▸ **YOUR ASSIGNMENT**: Repeat the listing in full, word for word.

▸ **EXTRACTED DATA**:
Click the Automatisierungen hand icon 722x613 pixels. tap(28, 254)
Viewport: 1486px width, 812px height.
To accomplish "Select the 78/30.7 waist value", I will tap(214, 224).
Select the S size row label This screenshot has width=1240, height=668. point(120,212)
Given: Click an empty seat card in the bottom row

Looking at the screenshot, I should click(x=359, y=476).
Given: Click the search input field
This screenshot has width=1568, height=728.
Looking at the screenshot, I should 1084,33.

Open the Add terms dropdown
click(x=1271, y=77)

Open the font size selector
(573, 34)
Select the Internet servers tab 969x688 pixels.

▸ **WRITTEN REPLY**:
Click the Automatisierungen hand icon 722x613 pixels. tap(28, 254)
Viewport: 1486px width, 812px height.
To accomplish "Select the 78/30.7 waist value", I will tap(214, 224).
Select the S size row label This screenshot has width=1240, height=668. point(120,212)
Given: Click an empty seat card in the bottom row

Looking at the screenshot, I should click(x=359, y=476).
Given: Click the search input field
This screenshot has width=1568, height=728.
Looking at the screenshot, I should 1084,33.

Open the Add terms dropdown
click(x=1271, y=77)

Open the font size selector
(573, 34)
Select the Internet servers tab 969x688 pixels.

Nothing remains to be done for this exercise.